Я не должна брать с собой ребенка. Это зрелище не для него. Даже я, а
мне исполнится тридцать лет, и то с трудом выношу разреженную атмосферу,
окружающую труп. Мы еще можем встать и уйти. Мы можем сказать папе, что нам
дурно в комнате, за семнадцать лет насквозь пропитавшейся человеком, который
ни с кем не был связан чем-либо похожим на сердечность или благодарность.
Наверное, один только мой отец испытывал к нему симпатию. Необъяснимую
симпатию, благодаря которой он не сгниет теперь в своих четырех стенах.
Меня беспокоит, что во всем этом есть что-то смешное. Меня тревожит,
что через минуту мы выйдем на улицу, провожая гроб, при виде которого всякий
почувствует только удовлетворение. Воображаю, с каким выражением женщины
будут глядеть из окон, как идет отец, как иду я с ребенком за гробом, где
гниет человек, которому никто в Макондо не желал ничего иного, неумолимо
отвергнутый, провожаемый на кладбище тремя людьми, решившими сотворить
милосердие, которое станет началом их собственного позора. Возможно, из-за
папиной непреклонности завтра не найдется ни души, чтобы проводить на
кладбище нас самих.
Не потому ли я взяла с собой ребенка? Когда папа сказал мне: "Ты
пойдешь со мной", моей первой мыслью было взять ребенка, чтобы не
чувствовать себя беззащитной. И вот мы сидим здесь, в духоте сентябрьского
дня, ощущая, что вещи, нас окружающие, - беспощадные соглядатаи наших
врагов. Папе волноваться не из-за чего. В сущности, всю свою жизнь он только
так и поступал - пренебрегал общественным мнением и щепетильно выполнял свои
даже самые незначительные обязательства, без оглядки на приличия. Должно
быть, еще двадцать пять лет назад, когда этот человек явился к нам в дом,
папа предположил, наблюдая нелепое поведение гостя, что придет день и никто
в селении не озаботится хотя бы кинуть его труп стервятникам. Наверное, папа
уже тогда предвидел все трудности, измерил и рассчитал возможные неудобства.
И теперь, двадцать пять лет спустя, он, несомненно, лишь выполняет давно
обдуманную задачу и доведет ее до конца во что бы то ни стало, хотя бы ему
пришлось собственноручно тащить труп по улицам Макондо.

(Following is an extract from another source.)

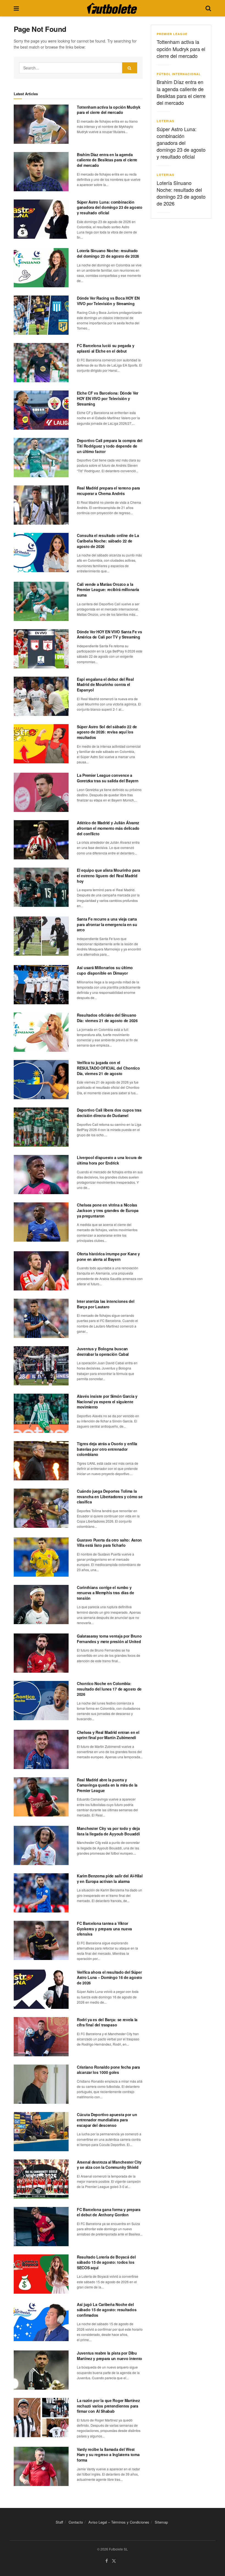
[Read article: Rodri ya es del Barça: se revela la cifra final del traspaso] (41, 2036)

И все же, когда настало время, у него не хватило духа сделать это
самому, и он принудил меня вместе с ним выполнять этот нестерпимый долг,
который, без сомнения, он взял на себя задолго до того, как я начала
что-либо понимать. Когда он сказал мне: "Ты пойдешь со мной", я не успела
осознать все значение его слов, не сразу сообразила, насколько это смешно и
постыдно - хоронить человека, который, как все надеялись, должен был
обратиться в прах в собственном логове.
К тому же люди не просто надеялись, они приготовились к этому исходу,
надеялись с чистым сердцем, без угрызений совести и даже предвкушали, как в
один прекрасный день по селению поползет благоухание его трупа и никто не
взволнуется, не потревожится и не возмутится - все обрадуются, что пришел
вожделенный час, и будут желать, чтобы тошнотворный смрад мертвечины
продержался как можно дольше, пока не насытятся даже сокровенные тайники
озлобления.
И вот мы лишили Макондо долгожданного удовольствия. У меня такое
чувство, будто в известной мере сама наша решимость породит в сердцах людей
вместо уныния и разочарования уверенность, что это не поражение, а всего
лишь отсрочка.
Еще и потому мне следовало оставить ребенка дома, не навлекать на него
вражду, которая десять лет свирепствовала против доктора, а теперь ополчится
на нас. Ребенка не надо было вмешивать в это дело. Он не понимает, зачем он
здесь, зачем привели его в эту захламленную комнату. Сидит примолкший,
озадаченный, болтает ногами, опершись ладонями на стул, и словно ждет, чтобы
ему объяснили, что все это значит, разрешили непосильную загадку. Я хочу
быть уверенной, что никто этого не сделает, никто не отворит невидимую
дверь, мешающую ему проникнуть дальше ощущений.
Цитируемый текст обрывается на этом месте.